[EXTRACT PROVIDED Boundary: Start]
Senate Labor considers measure expanding KidCare
Sen. Mike Massie’s children’s health insurance bill, Senate File 39, will be considered Wednesday in the Senate Labor, Health and Social Services Committee - assuming poor weather does not shut down the Capitol. The hearing begins at 8 a.m.
The ESPC sees this measure as part of a “building block” plan for achieving health insurance for all Americans by using existing private and public group health insurance. The Building Blocks framework allows many insured people to continue as they are, but creates more options for small business and individuals.
One of the key building blocks in Wyoming is the KidCare CHIP program. Wyoming KidCare Chip is a public-private partnership providing health insurance coverage for children through age 18 living in households with too much income to qualify for Medicaid, but not enough to purchase health insurance.
Senate File 39 bill extends eligibility for the program to children in Wyoming families who have incomes up to 300% of the federal poverty level. Eligibility currently is restricted to children in families whose income does not exceed 200% of the federal poverty level. The bill also extends coverage to parents of qualifying children, though that number is limited.
The bill contains an appropriation of $390,000 to fund the FY2010 expansion. The fiscal note on the bill foresees spending about $1.2 million in 2011 and about $2.1 million in 2012 for a maximum of 3,720 enrollees.
You can read the ESPC description of the bill here.
Like Lazarus, the Speaker’s property tax bill rises
After being killed on Friday, January 23rd, HB 87 rose from the dead on Monday the 26th, when sponsor and House Speaker Colin Simpson asked the Revenue Committee to hear it again on the grounds he hadn't been there to present the bill Jan. 23.
Speaker Simpson came to the Friday committee meeting but had to leave; the bill was presented by Sen. Eli Bebout, a co-sponsor, who was at the committee meeting for another bill. Four members of the House Revenue Committee -- Reps. Amy Edmonds (R-H12, Cheyenne), David Miller (R-H55, Riverton), Owen Petersen (R-H19, Mountain View) and Mark Semlek (R-H1, Moorcroft) -- changed their Jan. 23 No votes to Yes on Monday.
Thus the 3-6 tally from last Friday became a 7-2 majority in favor of the bill. It was re-referred to Appropriations, where it will be heard on Wednesday along with the homestead exemption bill (HB 68).
The ESPC has urged members of the House Appropriations Committee to consider the options for property tax relief carefully. As supporters of responsible fiscal policy, legislators must take care to protect the state’s revenue sources. And a broad base of resources means that the state will be less susceptible to pressure from the state’s biggest taxpayers: the minerals extraction industry.
Wyoming residents already receive government programs and services worth far more than they pay for through property and sales taxes. It’s appropriate that we benefit now from the mineral bounty the state enjoys.
But it also is important to recognize the link between tax investments and good schools, roads, business-ready communities, and needed social services. Moreover, Wyoming residents pay lower taxes on their property than residents of other states. Any legitimate concerns with the residential valuation process should be addressed there and not indirectly through tax rates.
If the Appropriations Committee desires to forward a property tax reduction bill, the ESPC favors bringing out HB 68, the homestead exemption, for two simple reasons: (1) the fiscal impact is dealt with up front; and (2) the tax reduction is tilted toward lower-value homes, whose occupants are more likely to be suffering in the current economic downturn.
Neither argument holds true for HB 87. It enacts a permanent property tax reduction without regard for future economic conditions. It includes provisions to protect local government for only one year, after which the revenue losses will affect local governments significantly. It provides the same percentage reduction to all homeowners, even those not facing economic difficulties.
[EXTRACT PROVIDED Boundary: End]
[EXTRACTED INFORMATION Boundary: Start]
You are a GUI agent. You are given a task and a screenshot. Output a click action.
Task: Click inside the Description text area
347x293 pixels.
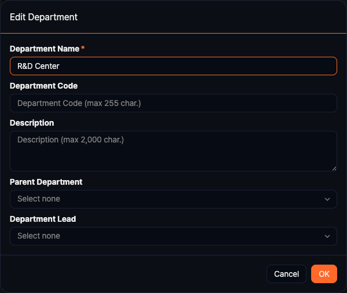[x=174, y=151]
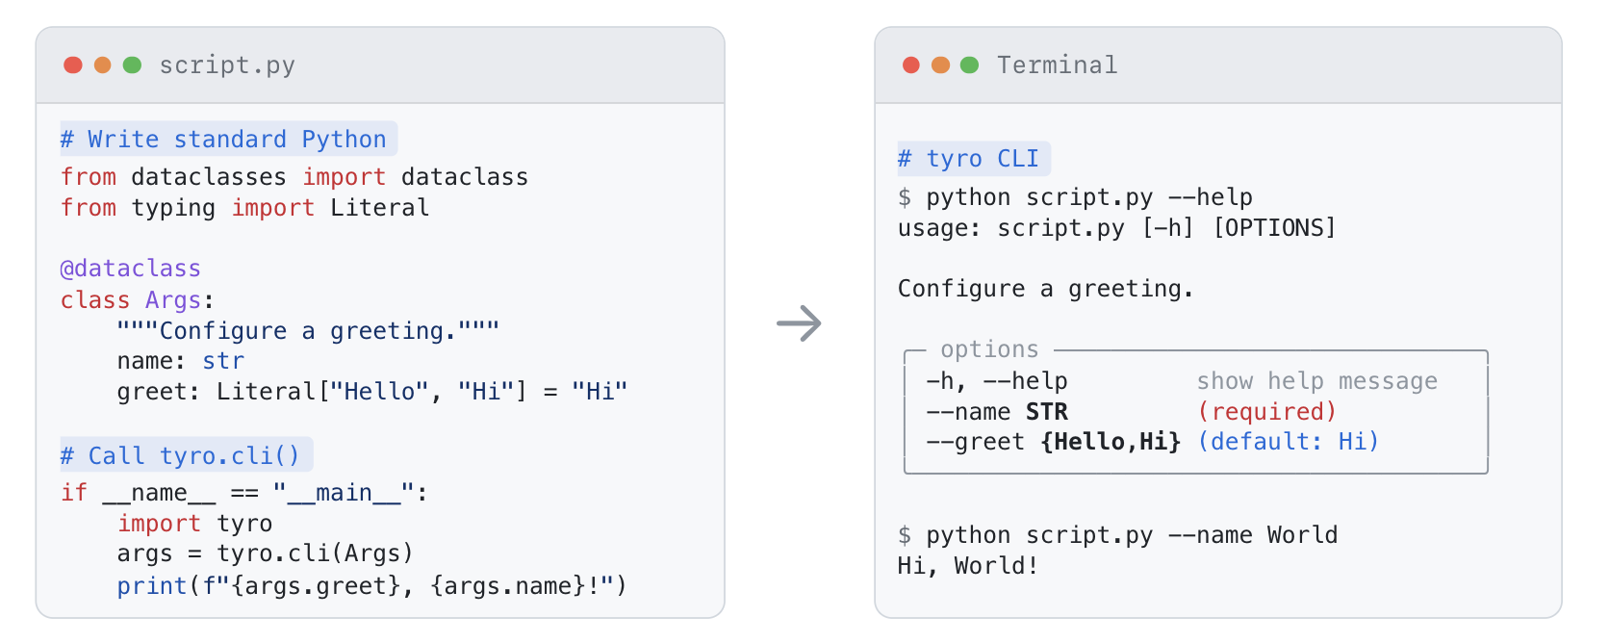The width and height of the screenshot is (1609, 643).
Task: Click the "# tyro CLI" highlighted comment
Action: (x=973, y=158)
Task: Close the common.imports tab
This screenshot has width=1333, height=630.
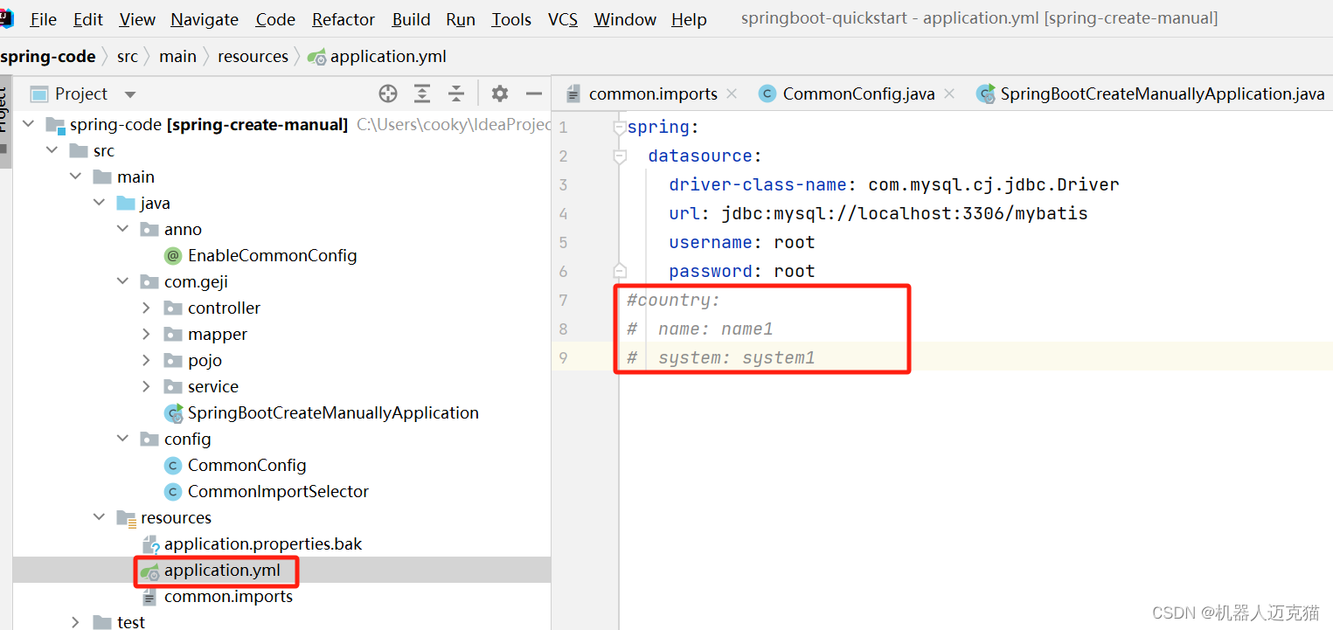Action: (x=731, y=93)
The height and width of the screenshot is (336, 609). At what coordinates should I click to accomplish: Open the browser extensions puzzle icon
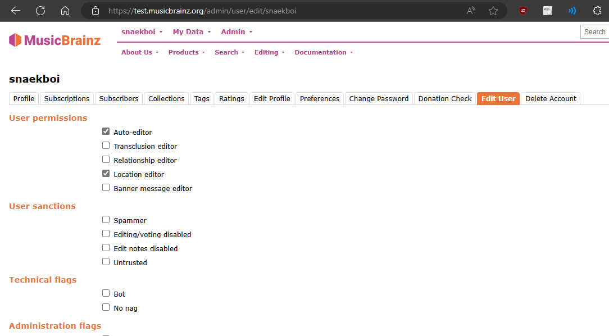[x=597, y=11]
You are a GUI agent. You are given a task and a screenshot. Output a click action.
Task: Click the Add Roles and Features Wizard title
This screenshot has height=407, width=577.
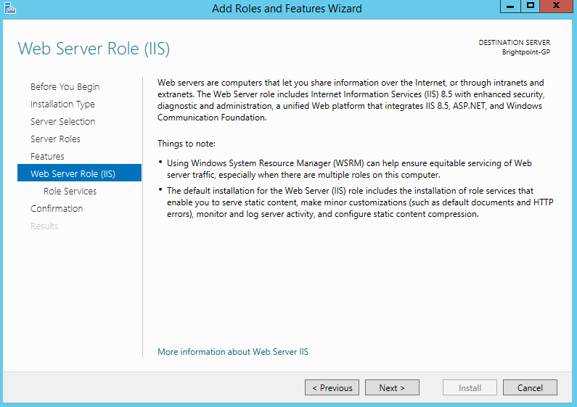(286, 9)
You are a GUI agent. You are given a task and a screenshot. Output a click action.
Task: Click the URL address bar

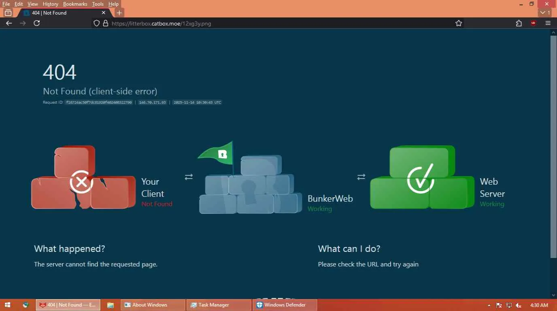pyautogui.click(x=279, y=23)
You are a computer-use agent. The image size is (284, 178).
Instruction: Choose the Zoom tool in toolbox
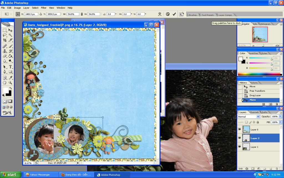click(11, 83)
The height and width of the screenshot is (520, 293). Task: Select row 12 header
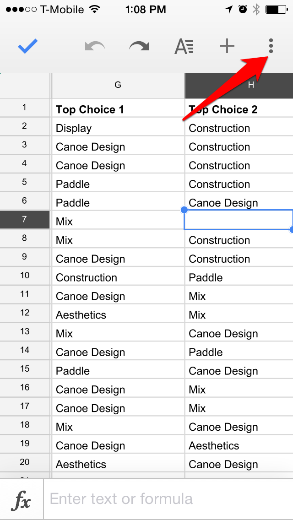[25, 313]
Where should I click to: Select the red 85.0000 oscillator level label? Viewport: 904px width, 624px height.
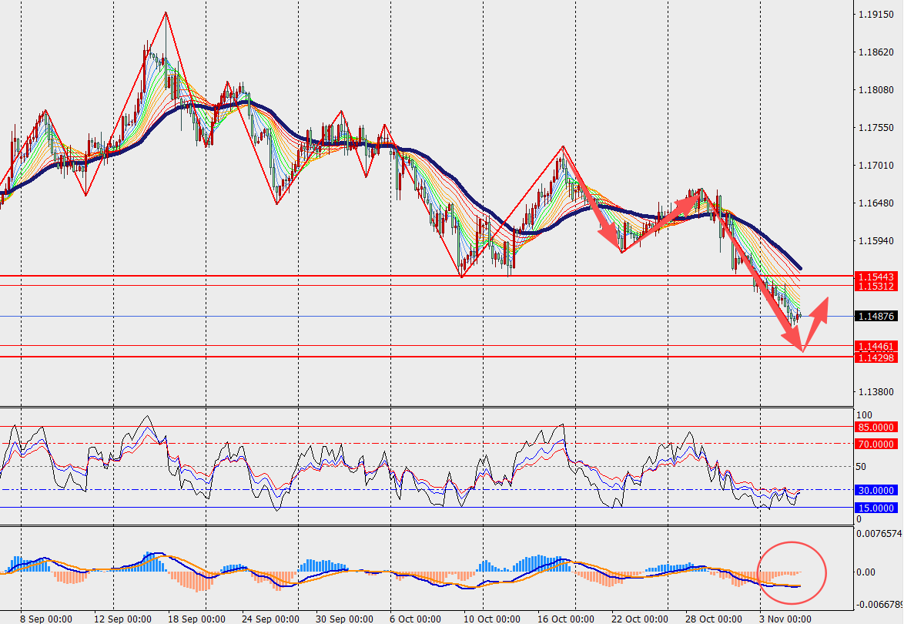878,427
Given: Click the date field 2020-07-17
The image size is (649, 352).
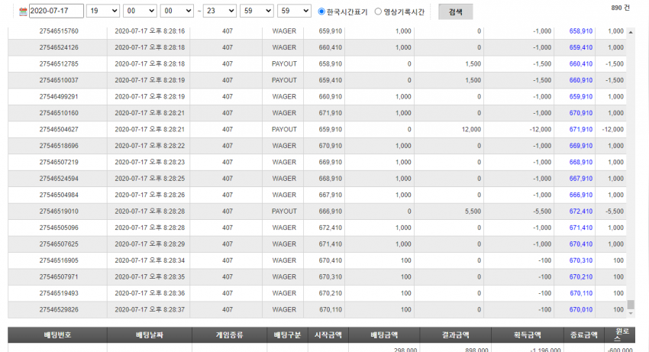Looking at the screenshot, I should pos(56,11).
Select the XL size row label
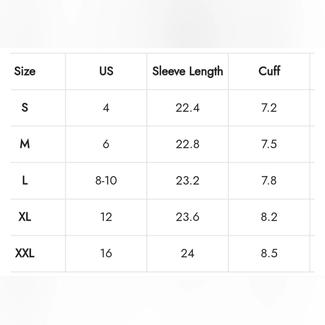The width and height of the screenshot is (325, 325). pos(25,217)
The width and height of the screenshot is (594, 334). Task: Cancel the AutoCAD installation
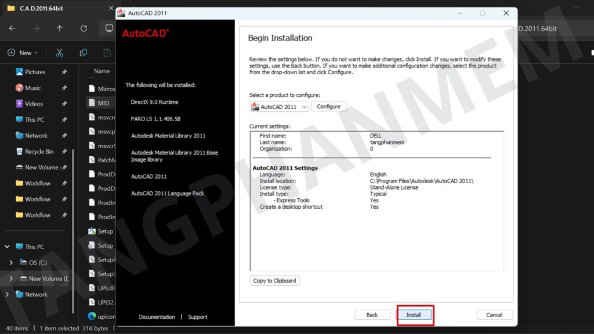tap(494, 315)
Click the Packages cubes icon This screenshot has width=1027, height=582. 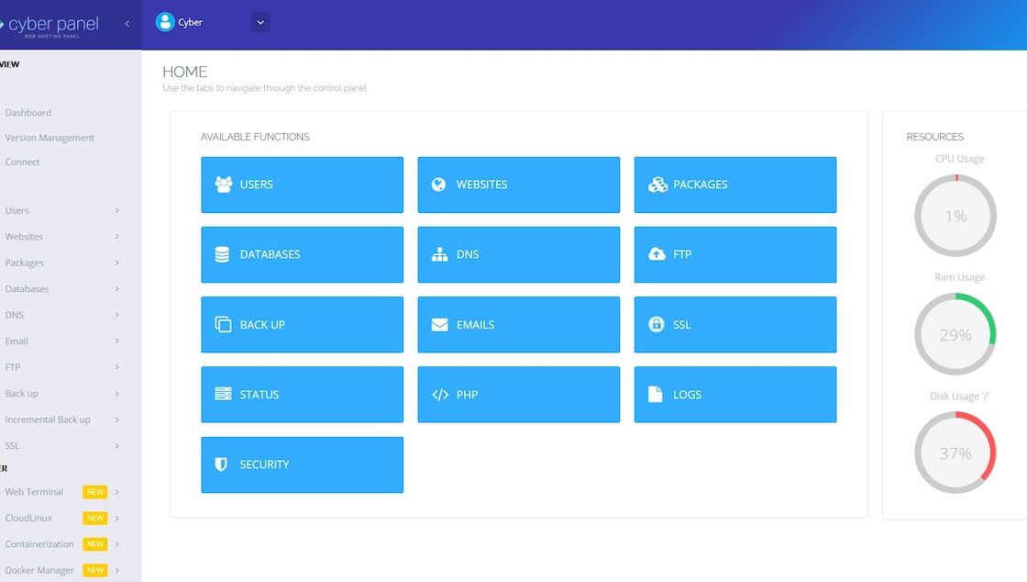point(657,185)
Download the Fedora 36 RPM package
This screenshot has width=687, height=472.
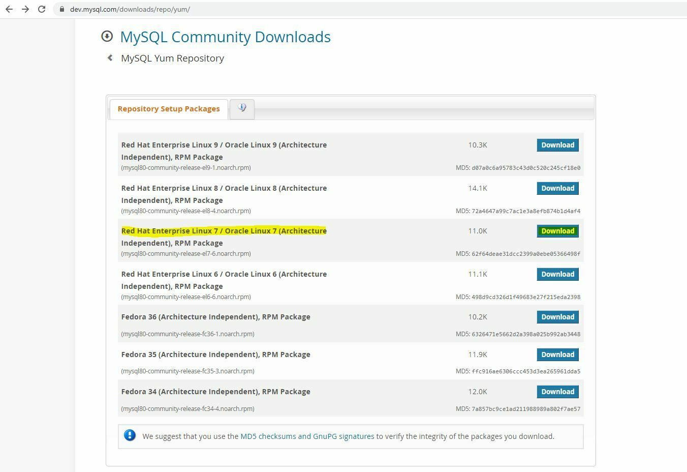point(557,316)
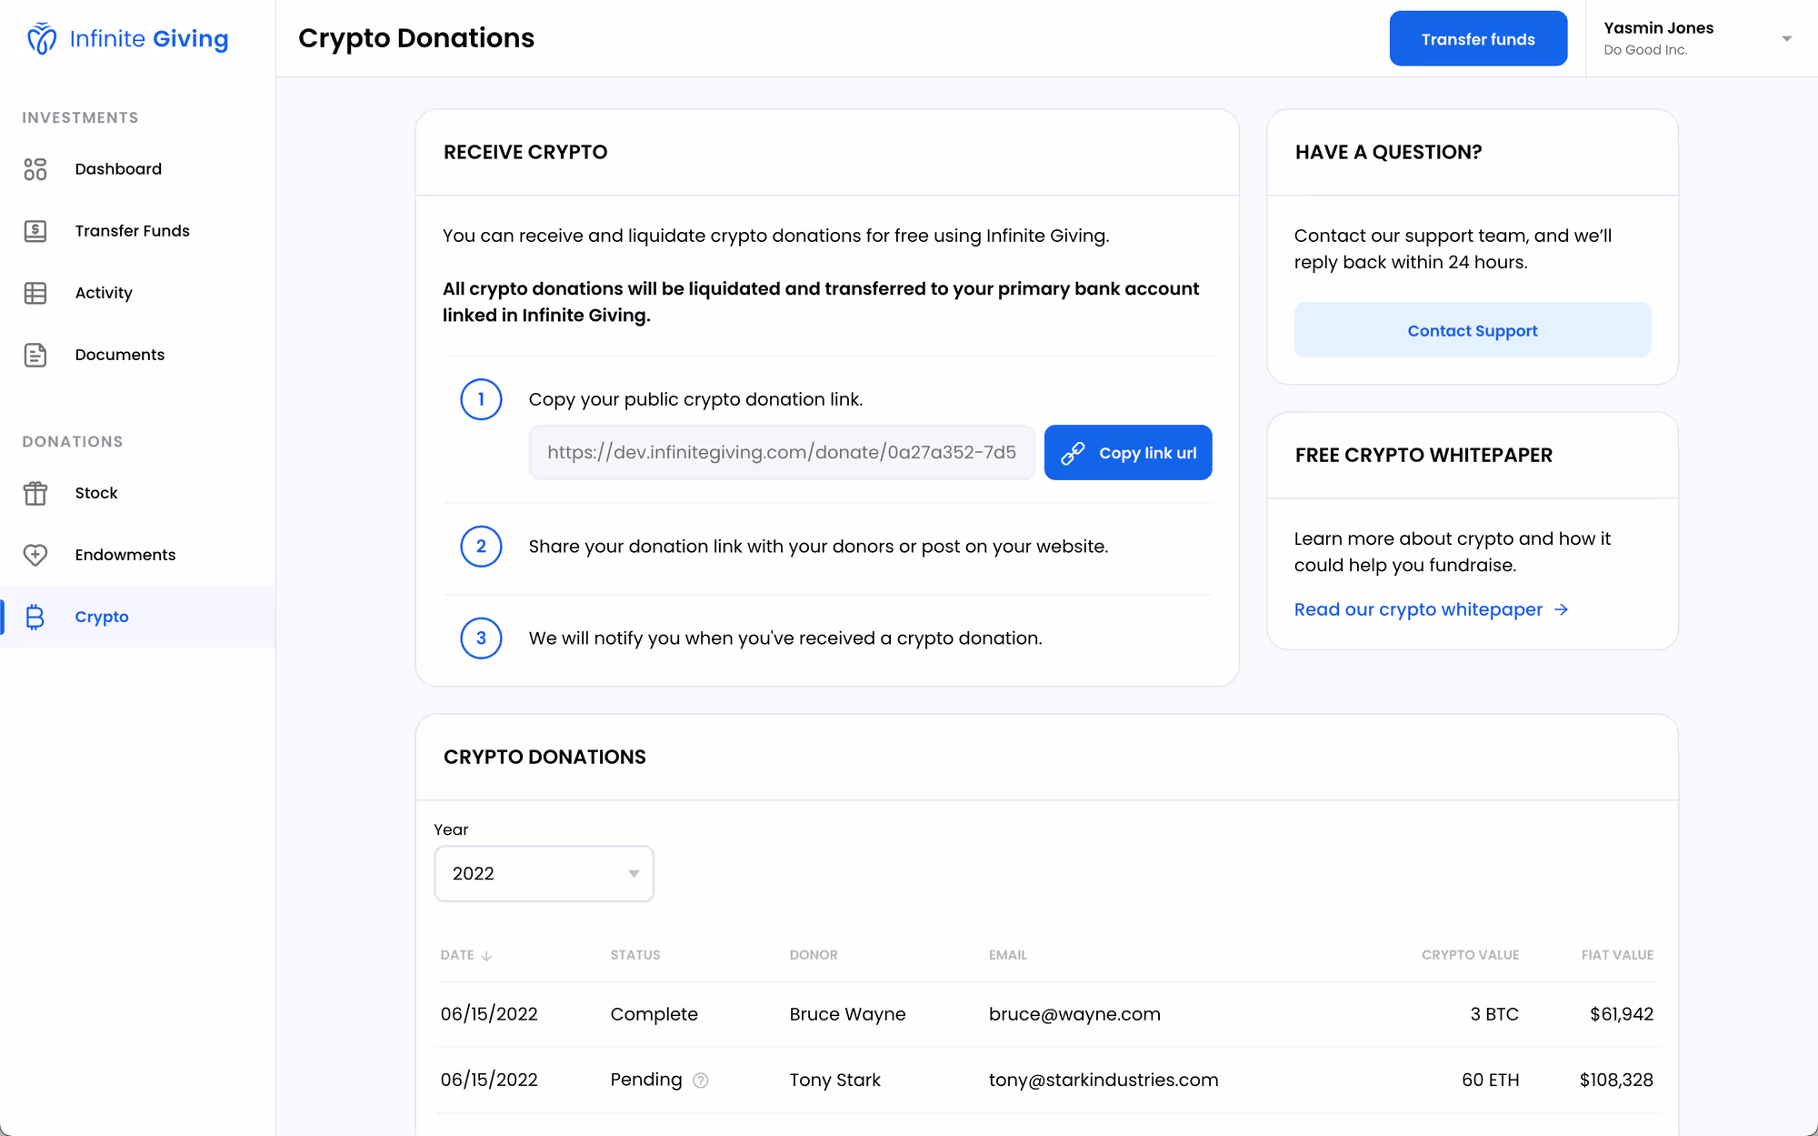Click the Infinite Giving logo icon
This screenshot has height=1136, width=1818.
point(41,38)
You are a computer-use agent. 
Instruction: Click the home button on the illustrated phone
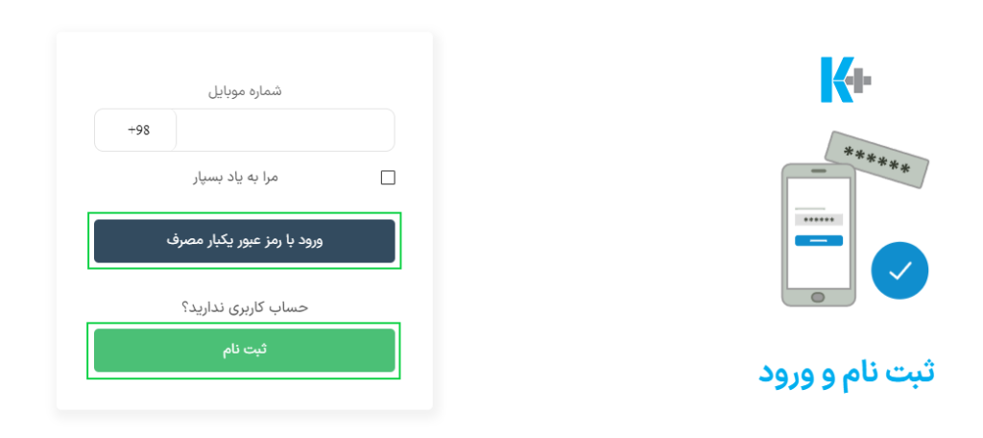pos(818,296)

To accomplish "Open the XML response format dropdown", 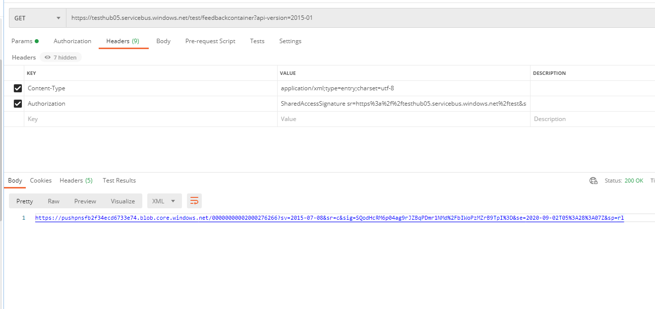I will click(165, 201).
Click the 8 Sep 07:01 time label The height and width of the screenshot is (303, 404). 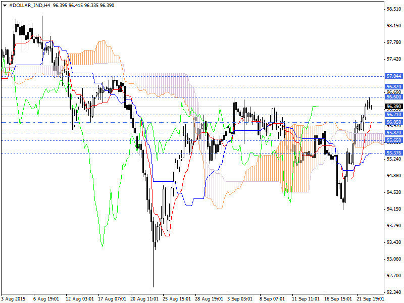tap(273, 298)
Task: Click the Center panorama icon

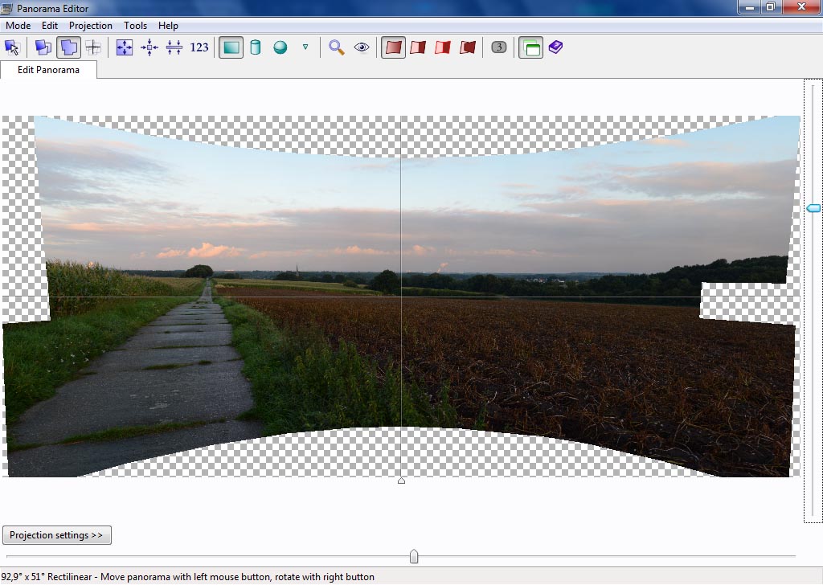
[EXTRACTED INFORMATION Boundary: End]
# PROBLEM REQUIREMENTS
Reproduce word for word the stretch of the Wyoming legislative update above from "Speaker Simpson came" through "bill (HB 68).".

# COMPLETED EXERCISE
Speaker Simpson came to the Friday committee meeting but had to leave; the bill was presented by Sen. Eli Bebout, a co-sponsor, who was at the committee meeting for another bill. Four members of the House Revenue Committee -- Reps. Amy Edmonds (R-H12, Cheyenne), David Miller (R-H55, Riverton), Owen Petersen (R-H19, Mountain View) and Mark Semlek (R-H1, Moorcroft) -- changed their Jan. 23 No votes to Yes on Monday.
Thus the 3-6 tally from last Friday became a 7-2 majority in favor of the bill. It was re-referred to Appropriations, where it will be heard on Wednesday along with the homestead exemption bill (HB 68).